DILI – The Islamic community in Timor-Leste has asked the president of republic to create a bilateral cooperation with the Middle East countries as it will be easy to bring Timor – Leste into Organization Petroleum Exporting Countries (OPEC) members and receive annual hajj quotas every year.

The President of the National Islamic Council of Timor-Leste (CNITL), H. Ahmad Ali Al-Ayyubi and his delegation were received in audience by the President of the Republic Francisco Guterres Lú Olo.

At the hearing, Ahmad Ali raised with the president Guterres the possibility of the establishment of bilateral relations between Timor-Leste and the United Arab Emirates. After bilateral relations are established between the two countries, the United Arab Emirates will provide scholarships for Timorese people and Timor-Leste may also send workers to jobs in that nation, the visitor said.

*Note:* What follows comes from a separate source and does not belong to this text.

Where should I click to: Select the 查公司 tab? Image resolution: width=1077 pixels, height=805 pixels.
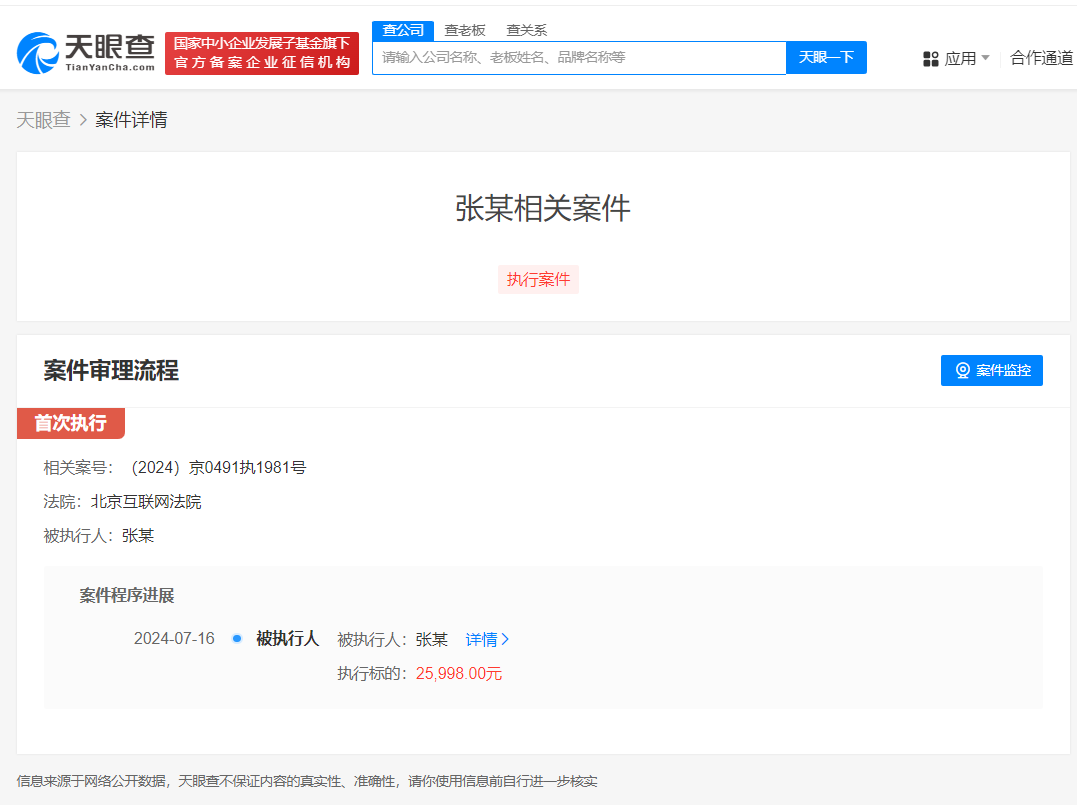coord(402,30)
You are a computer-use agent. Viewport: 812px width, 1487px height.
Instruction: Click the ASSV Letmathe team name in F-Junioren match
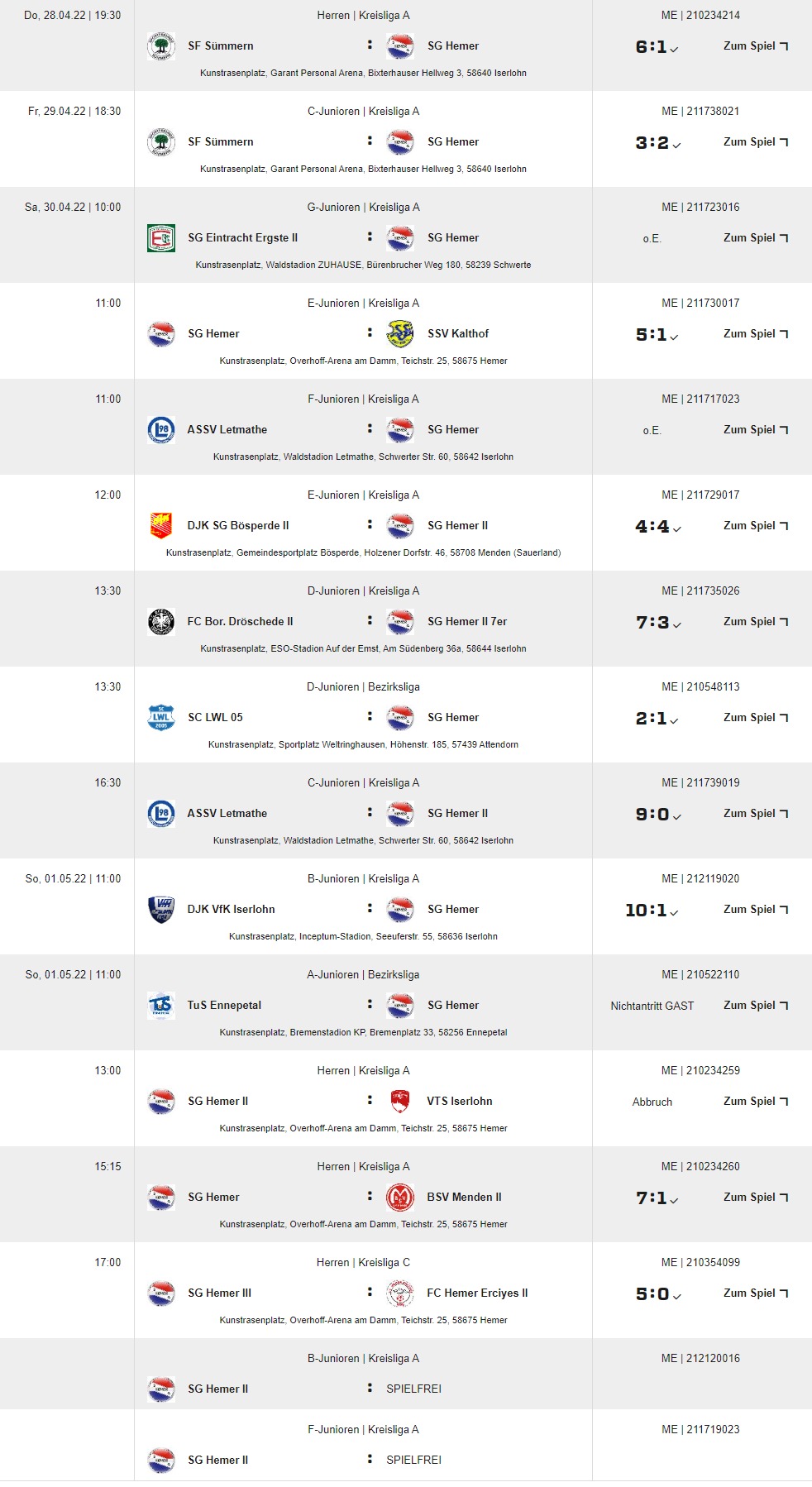(x=227, y=430)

Ahmad conveyed to Mr. Guterres concern that the Islamic religion in Timor-Leste does not benefit from Government subsidies and that various laws create difficulties for the processing of nationality requests by Islamic faithful in Timor-Leste.

He will bring up these issues with the Prime Minister or a future government, including the establishment of bilateral relations with the United Arab Emirates.

 “I am asking to the president of republic to create bilateral relation with Middle East countries, and politically the middle east countries already have bilateral cooperation with Timor – Leste because they gave us Hajj quotas to us,” Ahmad told the reporters after the meeting with the president of republic last few days ago.

“The Quato Hajj comes from the political decisions of 56 countries belonging to the Organization of the Islamic Conference which submit to Timor-Leste that there has been a bilateral cooperation with us.”

 “We can send the workers as we send them to Ireland and England. They also accept the workers to work in their country. We can also through them as the world's first OPEC member, Timor-Leste through them we can become OPEC members as well”.

The presidential office confirmed that Timor – Leste would look forward to establish a bilateral cooperation with Middle East.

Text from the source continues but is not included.